DXJ’s largest exposure is to the industrials sector, followed by consumer staples and financials. He uses a mixed strategy, investing in a combination grow and value shares of mostly large-cap companies. The fund’s three largest holdings are Toyota Motor Corp. (7203: TKS), a global car manufacturer; Japan Tobacco Inc. (2914: TKS), cigarette manufacturer; and Mitsubishi UFJ Financial Group Inc. (8306: TKS), a global financial services holding company.

  • Performance in one year: 7.9%
  • Expense ratio: 0.50%
  • Annual dividend yield: 1.02%
  • Three-month average daily volume: 232,692
  • AUM: $537.9 million
  • Start date: January 31, 2014
  • Issuer: BlackRock Financial Management

HEWJ seeks to track the MSCI Japan Index 100% hedged against the USD. The index is composed of Japanese large- and mid-cap stocks and seeks to mitigate exposure to fluctuations between the value of the Japanese yen and the US dollar. This is the hedged version of the iShares MSCI Japan ETF (EWJ), another popular Japan-focused fund. Industrials, consumer staples and information technology stocks are the three largest parts of the portfolio.

HEWJ’s primary holding is EWJ stock, with over 99.9% of HEWJ’s portfolio being EWJ stock. A very small portion of the portfolio is also transferred to BlackRock Cash Funds Treasury SL Agency shares. EWJ’s three largest holdings include Toyota Motor Corp.; Sony Group Corp. (6758:TKS), manufacturer and distributor of electronic products; and Keyence Corp. (6861:TKS), manufacturer of industrial automation and control equipment.

  • Performance in one year: 7.4%
  • Expense ratio: 0.45%
  • Annual dividend yield: 2.29%
  • Three-month average daily volume: 13,337
  • AUM: $204.4 million
  • Start date: June 9, 2011
  • Publisher: DWS

DBJP tracks the MSCI Japan US Dollar Hedged Index, which is a currency-hedged approximation of the performance of the MSCI Japan Index. The ETF provides exposure to the Japanese stock market while removing the impact of currency fluctuations between the yen and the dollar. This means that US investors have the potential to generate US dollar profits from gains in the Japanese stock market without having to worry about changes in the value of the yen.

DBJP’s largest sector exposure is in industrials, followed by consumer goods and information technology. It follows a mixed strategy of investing in both growth and value stocks of primarily large companies. The fund’s three largest holdings are Toyota; Sony Group; and Keyence.

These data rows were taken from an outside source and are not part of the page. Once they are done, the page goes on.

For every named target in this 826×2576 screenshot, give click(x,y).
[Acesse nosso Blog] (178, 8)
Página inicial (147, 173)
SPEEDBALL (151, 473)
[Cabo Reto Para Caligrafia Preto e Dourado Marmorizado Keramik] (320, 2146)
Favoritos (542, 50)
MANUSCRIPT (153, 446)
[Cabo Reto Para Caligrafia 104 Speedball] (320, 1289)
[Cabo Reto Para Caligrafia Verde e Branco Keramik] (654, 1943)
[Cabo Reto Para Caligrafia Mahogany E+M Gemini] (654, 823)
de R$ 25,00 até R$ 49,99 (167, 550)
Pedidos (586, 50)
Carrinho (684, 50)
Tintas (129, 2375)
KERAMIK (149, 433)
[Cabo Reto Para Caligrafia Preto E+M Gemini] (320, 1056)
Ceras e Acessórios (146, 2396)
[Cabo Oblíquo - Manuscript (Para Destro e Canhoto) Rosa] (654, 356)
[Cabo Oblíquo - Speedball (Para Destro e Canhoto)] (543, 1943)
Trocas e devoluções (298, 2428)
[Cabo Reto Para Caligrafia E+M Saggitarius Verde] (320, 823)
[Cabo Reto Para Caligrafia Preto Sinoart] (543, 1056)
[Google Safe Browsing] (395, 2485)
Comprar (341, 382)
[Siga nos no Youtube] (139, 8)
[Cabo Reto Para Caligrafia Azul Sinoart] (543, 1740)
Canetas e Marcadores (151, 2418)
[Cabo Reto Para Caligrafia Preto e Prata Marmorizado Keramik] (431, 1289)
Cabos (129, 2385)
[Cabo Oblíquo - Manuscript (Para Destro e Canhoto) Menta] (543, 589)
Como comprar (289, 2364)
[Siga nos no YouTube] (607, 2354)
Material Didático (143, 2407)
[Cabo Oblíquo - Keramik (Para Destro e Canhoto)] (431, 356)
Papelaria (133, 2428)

The comments, opinions and analysis expressed herein are for informational purposes only and should not be construed as individual investment advice or recommendations to invest in any security or adopt any investment strategy. While we believe the information contained herein to be reliable, we do not guarantee its accuracy or completeness. The opinions and strategies described in our content may not be suitable for all investors. Because market and economic conditions are subject to rapid change, all comments, opinions and analysis contained in our content are provided as of the date of publication and are subject to change without notice. The material is not intended to be a complete analysis of all material facts relating to any country, region, market, industry, investment or strategy.